• _Work to be completed_: The entries should be written out again exactly as they read.

• _Collected data_:
◇ ◇ ◇ ◇ ◇

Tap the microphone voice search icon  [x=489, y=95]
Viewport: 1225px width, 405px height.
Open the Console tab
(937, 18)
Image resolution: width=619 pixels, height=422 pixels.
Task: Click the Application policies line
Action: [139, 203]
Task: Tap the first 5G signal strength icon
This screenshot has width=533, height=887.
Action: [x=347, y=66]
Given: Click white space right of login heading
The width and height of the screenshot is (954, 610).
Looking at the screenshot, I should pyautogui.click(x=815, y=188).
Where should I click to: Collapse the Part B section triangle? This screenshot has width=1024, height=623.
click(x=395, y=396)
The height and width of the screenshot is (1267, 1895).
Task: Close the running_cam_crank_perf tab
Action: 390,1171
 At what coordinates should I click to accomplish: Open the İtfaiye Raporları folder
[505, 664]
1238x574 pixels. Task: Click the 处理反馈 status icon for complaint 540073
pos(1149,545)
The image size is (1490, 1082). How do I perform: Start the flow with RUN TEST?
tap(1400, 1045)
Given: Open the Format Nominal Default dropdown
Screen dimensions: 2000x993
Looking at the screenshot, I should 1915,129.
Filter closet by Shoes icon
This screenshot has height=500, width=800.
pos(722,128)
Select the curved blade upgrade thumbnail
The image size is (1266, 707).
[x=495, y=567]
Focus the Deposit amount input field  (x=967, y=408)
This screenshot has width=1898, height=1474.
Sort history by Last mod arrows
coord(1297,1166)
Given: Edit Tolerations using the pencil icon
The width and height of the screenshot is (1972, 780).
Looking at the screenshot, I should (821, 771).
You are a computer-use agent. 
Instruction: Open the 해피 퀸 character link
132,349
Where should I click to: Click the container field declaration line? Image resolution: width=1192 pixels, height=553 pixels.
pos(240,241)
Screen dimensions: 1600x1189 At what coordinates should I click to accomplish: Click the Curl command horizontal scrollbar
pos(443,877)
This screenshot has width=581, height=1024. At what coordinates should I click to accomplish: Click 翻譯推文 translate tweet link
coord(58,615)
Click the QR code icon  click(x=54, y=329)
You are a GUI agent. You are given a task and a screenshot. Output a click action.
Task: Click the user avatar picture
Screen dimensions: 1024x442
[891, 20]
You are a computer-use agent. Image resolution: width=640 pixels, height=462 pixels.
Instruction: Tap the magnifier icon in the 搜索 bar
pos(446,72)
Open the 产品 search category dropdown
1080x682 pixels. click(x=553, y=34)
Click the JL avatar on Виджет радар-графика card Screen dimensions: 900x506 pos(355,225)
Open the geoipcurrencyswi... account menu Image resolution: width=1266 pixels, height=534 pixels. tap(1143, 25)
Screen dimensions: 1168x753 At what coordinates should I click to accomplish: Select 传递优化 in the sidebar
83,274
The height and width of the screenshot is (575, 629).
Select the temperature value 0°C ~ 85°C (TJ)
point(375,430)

◇ ◇ ◇ ◇ ◇

• _Solved exercise_:
Tap the microphone voice search icon  [x=489, y=95]
Viewport: 1225px width, 405px height.
Open the Console tab
(937, 18)
Image resolution: width=619 pixels, height=422 pixels.
Task: Click the Application policies line
Action: [139, 203]
Task: Tap the first 5G signal strength icon
This screenshot has width=533, height=887.
Action: [x=347, y=66]
Given: Click white space right of login heading
The width and height of the screenshot is (954, 610).
Looking at the screenshot, I should pyautogui.click(x=815, y=188).
Where should I click to: Collapse the Part B section triangle? This screenshot has width=1024, height=623.
click(x=395, y=396)
The height and width of the screenshot is (1267, 1895).
Task: Close the running_cam_crank_perf tab
Action: 390,1171
 At what coordinates should I click to accomplish: Open the İtfaiye Raporları folder
[505, 664]
1238x574 pixels. Task: Click the 处理反馈 status icon for complaint 540073
pos(1149,545)
The image size is (1490, 1082). How do I perform: Start the flow with RUN TEST?
tap(1400, 1045)
Given: Open the Format Nominal Default dropdown
Screen dimensions: 2000x993
Looking at the screenshot, I should 1915,129.
Filter closet by Shoes icon
This screenshot has height=500, width=800.
pos(722,128)
Select the curved blade upgrade thumbnail
The image size is (1266, 707).
[x=495, y=567]
Focus the Deposit amount input field  (x=967, y=408)
This screenshot has width=1898, height=1474.
Sort history by Last mod arrows
coord(1297,1166)
Given: Edit Tolerations using the pencil icon
The width and height of the screenshot is (1972, 780).
Looking at the screenshot, I should (821, 771).
You are a computer-use agent. 
Instruction: Open the 해피 퀸 character link
132,349
Where should I click to: Click the container field declaration line? Image resolution: width=1192 pixels, height=553 pixels.
pos(240,241)
Screen dimensions: 1600x1189 At what coordinates should I click to accomplish: Click the Curl command horizontal scrollbar
pos(443,877)
This screenshot has width=581, height=1024. At what coordinates should I click to accomplish: Click 翻譯推文 translate tweet link
coord(58,615)
Click the QR code icon  click(x=54, y=329)
You are a GUI agent. You are given a task and a screenshot. Output a click action.
Task: Click the user avatar picture
Screen dimensions: 1024x442
[891, 20]
You are a computer-use agent. Image resolution: width=640 pixels, height=462 pixels.
Instruction: Tap the magnifier icon in the 搜索 bar
pos(446,72)
Open the 产品 search category dropdown
1080x682 pixels. click(x=553, y=34)
Click the JL avatar on Виджет радар-графика card Screen dimensions: 900x506 pos(355,225)
Open the geoipcurrencyswi... account menu Image resolution: width=1266 pixels, height=534 pixels. tap(1143, 25)
Screen dimensions: 1168x753 At what coordinates should I click to accomplish: Select 传递优化 in the sidebar
83,274
The height and width of the screenshot is (575, 629).
Select the temperature value 0°C ~ 85°C (TJ)
point(375,430)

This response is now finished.